Items from a dataset:
-*-

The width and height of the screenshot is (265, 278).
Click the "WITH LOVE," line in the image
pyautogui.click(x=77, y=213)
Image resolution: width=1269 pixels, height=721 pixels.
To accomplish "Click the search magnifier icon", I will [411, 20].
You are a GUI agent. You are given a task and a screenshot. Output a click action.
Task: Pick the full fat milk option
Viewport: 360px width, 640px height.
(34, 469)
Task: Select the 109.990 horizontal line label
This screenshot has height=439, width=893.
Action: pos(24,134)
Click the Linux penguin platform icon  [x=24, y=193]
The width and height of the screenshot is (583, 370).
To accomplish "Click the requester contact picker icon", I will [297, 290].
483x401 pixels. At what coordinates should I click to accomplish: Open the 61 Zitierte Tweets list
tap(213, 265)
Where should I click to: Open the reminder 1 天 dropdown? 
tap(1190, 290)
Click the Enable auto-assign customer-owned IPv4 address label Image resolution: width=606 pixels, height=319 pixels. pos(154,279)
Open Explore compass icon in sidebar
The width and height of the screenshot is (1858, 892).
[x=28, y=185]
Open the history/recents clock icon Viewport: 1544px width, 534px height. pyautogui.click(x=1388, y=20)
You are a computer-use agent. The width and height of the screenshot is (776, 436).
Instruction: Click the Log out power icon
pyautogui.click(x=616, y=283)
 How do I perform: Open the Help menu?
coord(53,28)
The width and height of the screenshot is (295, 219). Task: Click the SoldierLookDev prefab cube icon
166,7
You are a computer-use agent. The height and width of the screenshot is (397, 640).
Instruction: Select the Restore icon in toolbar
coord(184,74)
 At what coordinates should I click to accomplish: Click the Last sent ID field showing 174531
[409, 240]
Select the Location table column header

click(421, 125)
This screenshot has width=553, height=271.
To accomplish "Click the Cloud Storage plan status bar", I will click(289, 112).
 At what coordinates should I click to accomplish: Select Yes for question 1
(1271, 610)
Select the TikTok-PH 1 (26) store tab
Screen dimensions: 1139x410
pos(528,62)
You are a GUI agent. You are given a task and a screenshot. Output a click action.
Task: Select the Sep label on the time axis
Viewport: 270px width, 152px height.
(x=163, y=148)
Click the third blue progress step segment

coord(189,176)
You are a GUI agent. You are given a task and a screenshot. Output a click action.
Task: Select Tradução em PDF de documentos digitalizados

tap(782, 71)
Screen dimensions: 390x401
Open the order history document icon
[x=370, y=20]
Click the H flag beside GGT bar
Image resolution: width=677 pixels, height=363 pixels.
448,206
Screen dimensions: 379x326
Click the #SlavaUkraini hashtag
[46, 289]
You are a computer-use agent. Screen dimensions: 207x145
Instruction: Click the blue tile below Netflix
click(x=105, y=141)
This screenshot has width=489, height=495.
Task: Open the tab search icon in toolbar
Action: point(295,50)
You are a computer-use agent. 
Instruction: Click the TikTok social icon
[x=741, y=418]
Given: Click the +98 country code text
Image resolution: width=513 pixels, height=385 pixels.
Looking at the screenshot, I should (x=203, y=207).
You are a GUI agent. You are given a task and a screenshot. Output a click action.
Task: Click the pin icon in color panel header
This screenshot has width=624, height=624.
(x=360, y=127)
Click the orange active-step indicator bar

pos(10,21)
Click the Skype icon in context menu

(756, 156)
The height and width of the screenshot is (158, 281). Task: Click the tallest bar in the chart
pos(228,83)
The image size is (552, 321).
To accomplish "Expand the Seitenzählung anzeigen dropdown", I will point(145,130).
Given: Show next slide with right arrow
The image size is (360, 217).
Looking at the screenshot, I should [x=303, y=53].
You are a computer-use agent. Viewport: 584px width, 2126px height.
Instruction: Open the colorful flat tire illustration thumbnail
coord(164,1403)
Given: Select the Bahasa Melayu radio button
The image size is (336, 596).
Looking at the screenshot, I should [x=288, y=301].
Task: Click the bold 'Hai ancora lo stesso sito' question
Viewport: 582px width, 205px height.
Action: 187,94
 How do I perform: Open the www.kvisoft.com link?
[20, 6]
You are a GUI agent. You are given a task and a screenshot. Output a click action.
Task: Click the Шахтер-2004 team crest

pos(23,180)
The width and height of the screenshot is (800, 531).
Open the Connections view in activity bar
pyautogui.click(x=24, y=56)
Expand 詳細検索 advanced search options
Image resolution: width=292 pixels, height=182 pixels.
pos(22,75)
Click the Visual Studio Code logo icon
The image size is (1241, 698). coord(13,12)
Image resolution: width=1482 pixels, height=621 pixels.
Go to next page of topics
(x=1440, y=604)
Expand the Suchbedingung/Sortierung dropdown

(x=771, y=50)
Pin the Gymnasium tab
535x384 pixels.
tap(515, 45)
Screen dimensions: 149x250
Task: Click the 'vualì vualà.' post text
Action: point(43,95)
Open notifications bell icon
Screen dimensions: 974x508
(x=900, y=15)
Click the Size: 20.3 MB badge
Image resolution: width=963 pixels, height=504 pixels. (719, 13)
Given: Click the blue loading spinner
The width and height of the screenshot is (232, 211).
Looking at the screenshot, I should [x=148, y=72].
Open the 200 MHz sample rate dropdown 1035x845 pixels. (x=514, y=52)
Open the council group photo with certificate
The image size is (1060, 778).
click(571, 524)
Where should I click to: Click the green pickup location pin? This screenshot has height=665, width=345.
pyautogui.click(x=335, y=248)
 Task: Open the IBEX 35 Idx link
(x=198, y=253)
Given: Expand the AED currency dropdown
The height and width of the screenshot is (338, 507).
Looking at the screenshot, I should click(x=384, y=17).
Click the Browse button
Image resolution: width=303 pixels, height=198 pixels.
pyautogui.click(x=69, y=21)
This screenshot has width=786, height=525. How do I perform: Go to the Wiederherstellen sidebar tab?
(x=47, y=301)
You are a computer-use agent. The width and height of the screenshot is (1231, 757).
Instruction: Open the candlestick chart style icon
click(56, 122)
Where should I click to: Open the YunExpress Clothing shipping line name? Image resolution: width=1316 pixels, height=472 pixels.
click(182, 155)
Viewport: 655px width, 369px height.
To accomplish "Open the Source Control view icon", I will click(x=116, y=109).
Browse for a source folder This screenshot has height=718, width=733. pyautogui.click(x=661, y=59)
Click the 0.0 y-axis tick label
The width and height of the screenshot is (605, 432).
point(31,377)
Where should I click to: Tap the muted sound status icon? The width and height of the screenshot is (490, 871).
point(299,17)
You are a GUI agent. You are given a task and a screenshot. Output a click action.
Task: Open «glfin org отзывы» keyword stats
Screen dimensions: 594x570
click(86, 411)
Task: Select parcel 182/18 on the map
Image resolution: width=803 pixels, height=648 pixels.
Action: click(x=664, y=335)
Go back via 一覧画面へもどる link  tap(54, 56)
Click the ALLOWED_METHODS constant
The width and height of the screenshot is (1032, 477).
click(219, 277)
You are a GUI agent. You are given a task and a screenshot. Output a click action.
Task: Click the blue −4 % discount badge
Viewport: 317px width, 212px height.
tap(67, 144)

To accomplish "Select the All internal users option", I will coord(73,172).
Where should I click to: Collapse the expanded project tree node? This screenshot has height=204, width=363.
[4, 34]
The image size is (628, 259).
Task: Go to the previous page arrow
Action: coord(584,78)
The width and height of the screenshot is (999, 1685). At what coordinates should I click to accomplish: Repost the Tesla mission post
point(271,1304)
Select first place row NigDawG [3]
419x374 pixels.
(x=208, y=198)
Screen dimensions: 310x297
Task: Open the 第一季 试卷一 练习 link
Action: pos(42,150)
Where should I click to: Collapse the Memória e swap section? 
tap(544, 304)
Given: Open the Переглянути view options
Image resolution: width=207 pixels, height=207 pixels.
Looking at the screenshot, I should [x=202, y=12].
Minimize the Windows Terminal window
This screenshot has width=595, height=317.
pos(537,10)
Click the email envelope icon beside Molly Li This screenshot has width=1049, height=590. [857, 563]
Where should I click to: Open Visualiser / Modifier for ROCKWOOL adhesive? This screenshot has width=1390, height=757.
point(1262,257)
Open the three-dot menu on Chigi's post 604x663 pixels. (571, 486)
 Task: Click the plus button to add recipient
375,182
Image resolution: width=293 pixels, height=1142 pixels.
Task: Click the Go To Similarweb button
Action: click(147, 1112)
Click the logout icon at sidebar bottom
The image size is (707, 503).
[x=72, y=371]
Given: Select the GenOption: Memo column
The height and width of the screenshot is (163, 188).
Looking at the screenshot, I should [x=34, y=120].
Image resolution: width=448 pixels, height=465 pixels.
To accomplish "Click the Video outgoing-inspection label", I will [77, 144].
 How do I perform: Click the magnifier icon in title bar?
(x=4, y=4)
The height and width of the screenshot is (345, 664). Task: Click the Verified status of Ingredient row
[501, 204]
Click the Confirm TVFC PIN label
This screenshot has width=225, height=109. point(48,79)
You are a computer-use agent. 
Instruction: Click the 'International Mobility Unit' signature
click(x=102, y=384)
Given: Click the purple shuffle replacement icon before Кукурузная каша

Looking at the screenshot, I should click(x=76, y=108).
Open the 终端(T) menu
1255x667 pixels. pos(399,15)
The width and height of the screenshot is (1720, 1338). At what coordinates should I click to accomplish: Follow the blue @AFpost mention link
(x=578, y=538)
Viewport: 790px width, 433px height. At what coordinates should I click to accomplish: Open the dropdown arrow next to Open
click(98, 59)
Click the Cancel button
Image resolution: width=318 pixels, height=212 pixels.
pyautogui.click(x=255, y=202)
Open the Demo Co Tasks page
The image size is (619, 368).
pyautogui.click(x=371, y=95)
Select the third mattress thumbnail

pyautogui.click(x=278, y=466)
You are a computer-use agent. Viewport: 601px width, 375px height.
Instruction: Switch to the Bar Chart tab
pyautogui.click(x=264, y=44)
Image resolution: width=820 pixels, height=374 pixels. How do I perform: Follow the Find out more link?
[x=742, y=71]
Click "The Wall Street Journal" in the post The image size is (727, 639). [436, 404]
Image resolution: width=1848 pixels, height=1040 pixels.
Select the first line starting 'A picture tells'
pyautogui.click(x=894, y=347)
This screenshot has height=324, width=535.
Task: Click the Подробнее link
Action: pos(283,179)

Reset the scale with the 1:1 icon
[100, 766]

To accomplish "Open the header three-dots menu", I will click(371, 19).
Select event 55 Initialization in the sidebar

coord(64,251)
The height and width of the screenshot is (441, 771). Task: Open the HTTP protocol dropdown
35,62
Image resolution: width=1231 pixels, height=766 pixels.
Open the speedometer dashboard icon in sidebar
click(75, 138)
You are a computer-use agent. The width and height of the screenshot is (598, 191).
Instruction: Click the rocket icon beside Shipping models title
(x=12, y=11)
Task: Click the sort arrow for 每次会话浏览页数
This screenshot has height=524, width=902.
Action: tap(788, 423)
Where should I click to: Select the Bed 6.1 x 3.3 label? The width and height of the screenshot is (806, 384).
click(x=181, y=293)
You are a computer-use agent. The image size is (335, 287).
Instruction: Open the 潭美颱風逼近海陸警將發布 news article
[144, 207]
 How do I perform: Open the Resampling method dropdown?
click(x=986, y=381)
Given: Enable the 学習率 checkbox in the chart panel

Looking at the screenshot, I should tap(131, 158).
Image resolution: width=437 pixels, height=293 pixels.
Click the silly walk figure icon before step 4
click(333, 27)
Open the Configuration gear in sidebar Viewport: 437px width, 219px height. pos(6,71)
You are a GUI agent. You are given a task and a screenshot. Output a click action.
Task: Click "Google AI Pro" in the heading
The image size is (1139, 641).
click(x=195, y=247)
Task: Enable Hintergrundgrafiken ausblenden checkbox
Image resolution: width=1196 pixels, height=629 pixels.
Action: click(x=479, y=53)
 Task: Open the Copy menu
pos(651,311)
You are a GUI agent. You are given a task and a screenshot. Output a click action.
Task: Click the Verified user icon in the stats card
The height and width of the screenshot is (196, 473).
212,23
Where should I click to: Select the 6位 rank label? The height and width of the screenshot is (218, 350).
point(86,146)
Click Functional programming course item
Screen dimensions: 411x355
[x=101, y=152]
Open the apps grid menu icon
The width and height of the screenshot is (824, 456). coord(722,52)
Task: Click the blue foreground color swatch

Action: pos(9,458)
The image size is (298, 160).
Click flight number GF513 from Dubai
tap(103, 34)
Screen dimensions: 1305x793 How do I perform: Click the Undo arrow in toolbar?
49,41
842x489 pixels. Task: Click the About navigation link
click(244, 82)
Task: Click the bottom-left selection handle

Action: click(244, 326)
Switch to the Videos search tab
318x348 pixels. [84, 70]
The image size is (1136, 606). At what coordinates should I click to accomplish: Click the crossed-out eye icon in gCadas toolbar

-*-

*What the task asks*: Retype exactly, and only, the lines above from the one where "Select event 55 Initialization in the sidebar" occurs up to and including the one where "Task: Click the sort arrow for 每次会话浏览页数" occurs.

*Answer box*:
Select event 55 Initialization in the sidebar

coord(64,251)
The height and width of the screenshot is (441, 771). Task: Open the HTTP protocol dropdown
35,62
Image resolution: width=1231 pixels, height=766 pixels.
Open the speedometer dashboard icon in sidebar
click(75, 138)
You are a computer-use agent. The width and height of the screenshot is (598, 191).
Instruction: Click the rocket icon beside Shipping models title
(x=12, y=11)
Task: Click the sort arrow for 每次会话浏览页数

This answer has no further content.